I can’t decide which was more fun last month: The visit with my son Greg to my daughter Natalie or the 2,700-mile round trip to South Dakota and back.
The visit was a typical family reconnection with Natalie, her husband Matt, and children Cody, 9, and Emily, 5.
The trip itself was ... delightful, hilarious, poignant. But it was not typical.
Greg is not typical. He has Down syndrome, which affects how he travels.
Telling you about that trip also files my “annual report.” Every October, near Greg’s birthday, I tell how my 5-foot-4, 180-pound fireplug son is faring in his sheltered workshop employment and his group home living — because you folks foot the bill.
Most of Greg’s living expenses are paid for by tax dollars through county, state and federal programs, including Supplemental Security Income. What do you get for your money?
You are subsidizing a comedian — a very repetitious comedian.
Greg can’t read these sentences. A vision disorder, nystagmus (rapidly twitching eyeballs) only lets him sight-read the labels on bathroom doors (Thank goodness!), and navigate his IPad for Face Time calls to family members, listening to music and replaying favorite movies.
So Greg can’t make written lists. He makes verbal lists. One snippet: “Optober 18, my birday, porty-three, gonna be porty-four ... OLD MAN!”
That is delightful ... the first time. On our trip in my pickup truck, I heard it, oh, 3,769 times.
Greg reviews his “lists” out loud because that is how he remembers them. They then infect me as “ear worms” that cause me to silently shout, “I know, I KNOW! Shaddap, awreddy!”
But I never say that out loud, because Greg is so doggone cheerful about his upcoming birthday. He is also cheerful about announcing breakfast, supper, his morning shower, his intent to watch wrestling on TV that night. Whatever we might put onto a written list, Greg announces aloud and often.
As he moves into middle age, his lists help Greg to function well with assistance, and brighten others’ lives.
Greg moves glacially. He takes showers by himself, limping into bathrooms by using a walker to compensate for worsening genetic knee/hip problems.
On our trip, by the time he showered each morning, I had dressed, reviewed the news on a dozen internet sites, taken the luggage out to the truck and downed a cup of coffee.
But Greg does get the job done.
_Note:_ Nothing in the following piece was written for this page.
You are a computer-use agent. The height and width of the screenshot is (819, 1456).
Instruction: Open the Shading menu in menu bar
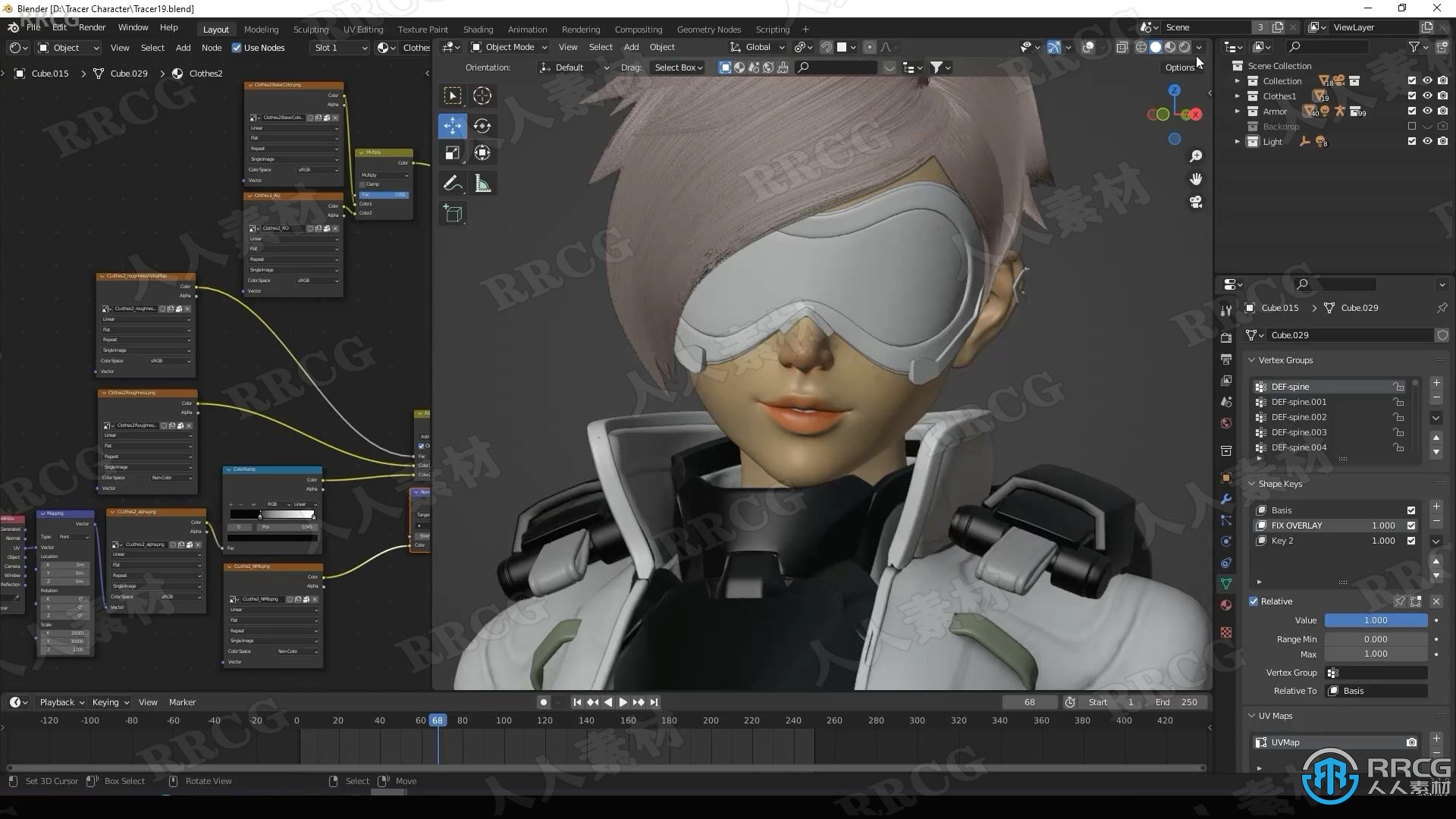coord(478,28)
He dresses, packs his lunch and tends to his daily activities with an occasional prompt from a supervisor — most of the time. He is also a joker, sometimes non-verbally.
In the truck, when I said something silly, Greg would slowly and deliberately form a thumb-and-finger circle, move his left arm toward me, and then silently flick my ear with his snapped finger. He knows that irritates me, but does no real harm.
Typical son. Non-typical tactic. That’s Greg.
In South Dakota, Natalie renewed her special relationship to her older but slower brother, even playing the Uno card game they enjoyed as children. Greg won a few hands. Did he cheat? My lips are sealed, but he does know how.
At age 9, Cody has seen enough of his Uncle Greg, in person and virtually through Face Time phone calls, to just smile and say hello.
At age 5, Emily worked through Greg being “weird,” though “weird” is perfectly legal, as we reminded her. Her thought processes followed the same path taken by two generations of older grandchildren.
”Who IS this? ... I’m keeping my distance ... he looks weird ... he talks funny ... Oh! Did he just smile at me? ... Mommy seems to love him. So do Daddy and Grandpa. Cody is OK with him. I’ll walk a bit nearer ... He didn’t scare me ... Oh! He can be FUNNY! He just made me laugh ... He’s my uncle, huh? Well ... OK. Now I’m gonna get back to my drawing.”
Something like that occurs whenever many of us, adults included, first meet people who walk, talk and act differently. Within my lifetime, our society used to lock away many such people. We erroneously thought “different” meant “dangerous.” We learned better. How dangerous is Greg? I got my ear flicked, oh, 3,769 times during those seven-hour daily drives. We both laughed a lot about it because, while Greg’s genetic abnormality can make him slow at some tasks, his genuine love of pro wrestling, pro football, people and practical jokes brightens lives.
You folks make Greg’s life-brightening presence among us possible through your tolerance when his slow gait keeps you waiting behind him in a line, through returning his smile with an accepting nod of your own — and through your tax dollars.
So, for another year, on behalf of Greg and our family ... thank you.